Running out of storage space even after deleting stuff

Status
Not open for further replies.

onlineforums

Explorer
Joined
Oct 1, 2017
Messages
56
I have an ix systems built freenas mini, purchased on amazon. It is running Freenas 9.10.2-U1. I have eight 4TB WDC HDD in it.

I originally created one volume. Let's just call it VOLUME01. I then created one dataset to it.
When I click on Storage -> Volumes it looks like this:

Code:
VOLUME01
	-VOLUME01  (child of "VOLUME01")
		 -IN  (child of the "VOLUME01" child) this I believe is the only dataset


The idea behind this was the "IN" child dataset would be for the inbound data that comes in for backing up a remote server. It uses rsync to get the remote server data and compare it to the IN directory and make appropriate changes to IN to sync the remote server directory.

Then every evening the IN directory gets copied into the /mnt/VOLUME01/backup/<date> folder.

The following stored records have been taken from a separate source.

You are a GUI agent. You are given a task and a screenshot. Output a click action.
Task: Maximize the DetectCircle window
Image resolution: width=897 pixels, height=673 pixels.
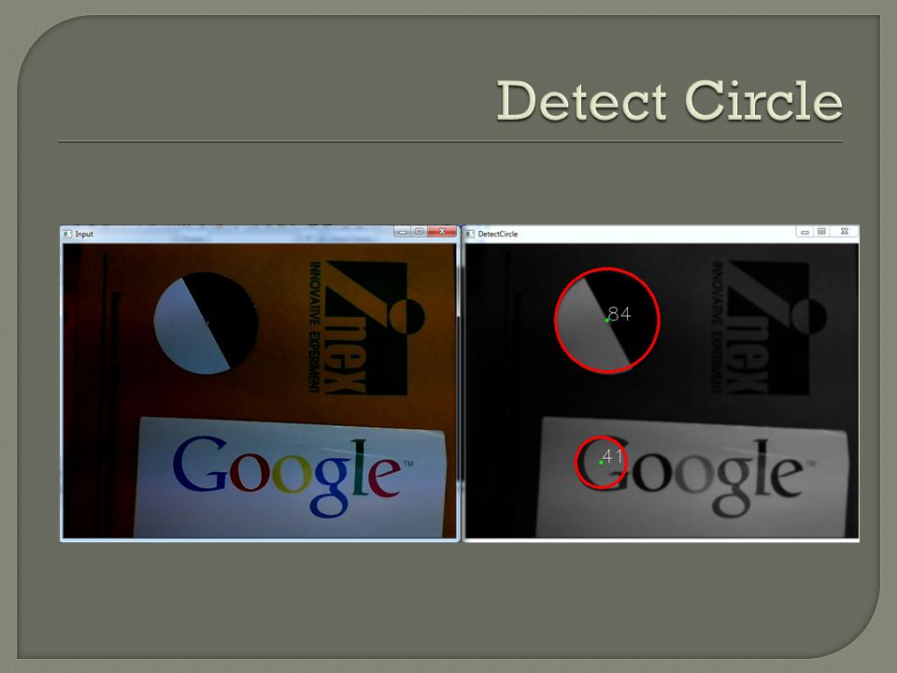821,232
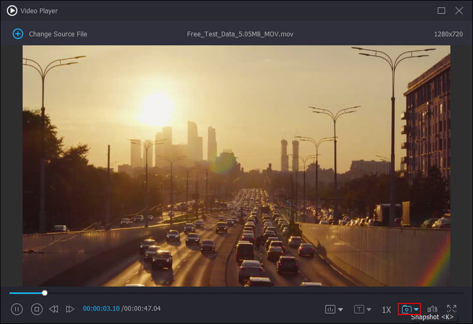Enter fullscreen mode
Image resolution: width=473 pixels, height=324 pixels.
coord(452,309)
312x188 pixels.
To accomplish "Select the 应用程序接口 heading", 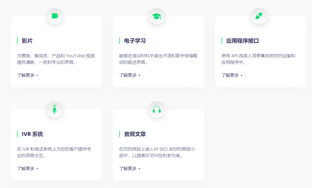I will click(242, 41).
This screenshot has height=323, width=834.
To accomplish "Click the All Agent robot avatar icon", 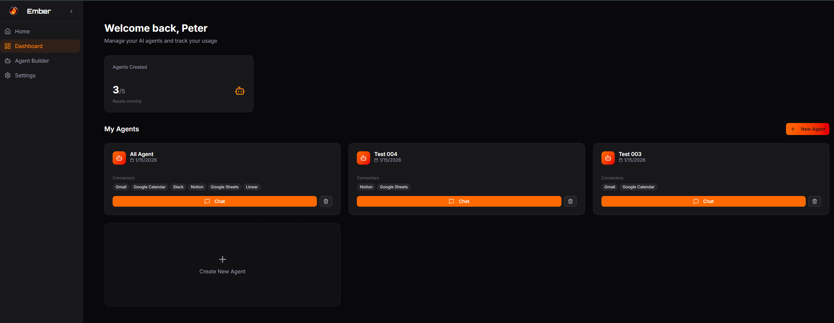I will click(119, 158).
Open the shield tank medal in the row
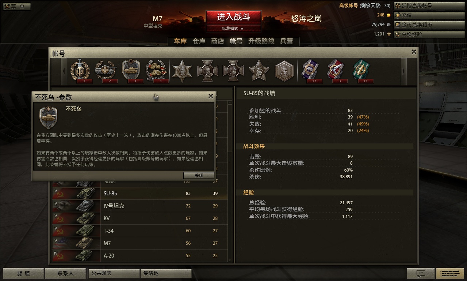Viewport: 467px width, 281px height. point(131,70)
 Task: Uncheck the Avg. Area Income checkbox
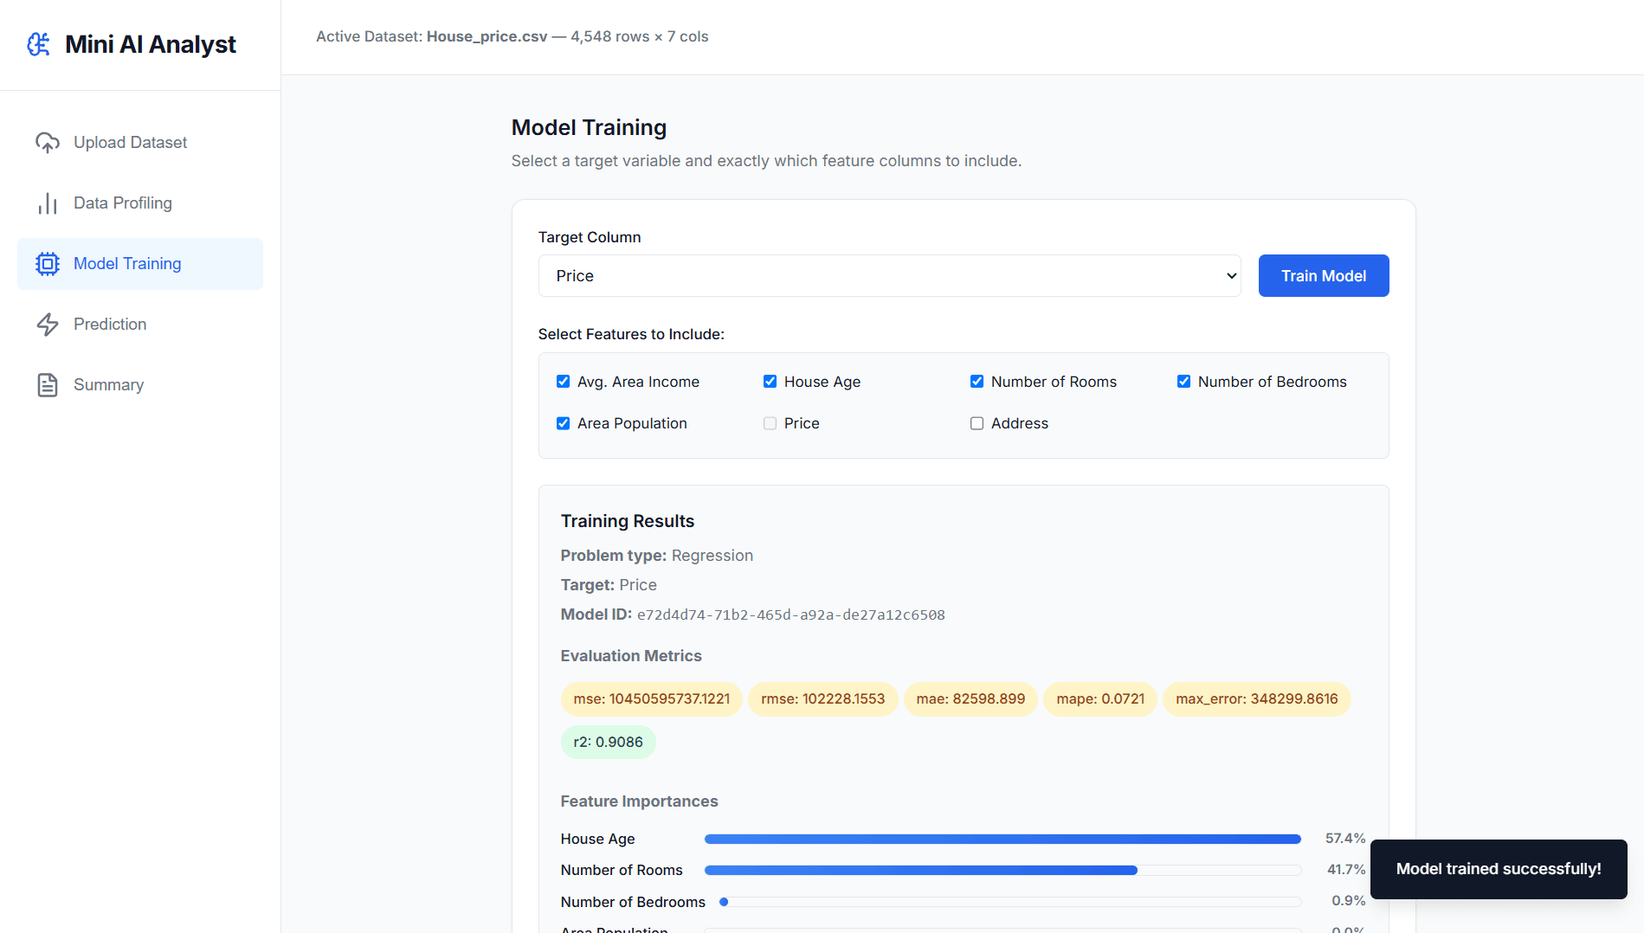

So if I go to the /backup/ folder it will list every single day for the past several months. The IN folder is always up to date. Yes, there is a TON of duplicate data but I'm a newbie and didn't trust the deduplication feature since I have a rotation script to delete old /backup/<date> folders about 2 months out figuring that I could endlessly do full directory backups without worry about 95%+ of the data being duplicated.

I then have snap shots setup for the IN folder to run every day and retain for 2 months.

When I look at snap shots all of them have "0" for usage and between 190gb to 210gb for refer. There are around 175 of these line items in the snap shots section.

My concern is that I received an email saying disk space was 95% usage. I then deleted around 20 backups dated folders and every few I would get an email saying 94% usage, 93% usage, 92%, 91%, etc and then I stopped receiving the emails because I wasn't using more than 90% of disk usage.

Fast forward 24 hours and I get several emails in a matter of minutes saying 91% usage, 92% usage, 93% usage, 94% usage, 95% usage! Back to where I was, even though there was maybe only 50mb of new data in the IN folder (dataset)

So i'm a bit confused. I thought maybe that the snap shots are actually each using 200GB (and there are about 3 a day even though the IN folder is only 250GB total).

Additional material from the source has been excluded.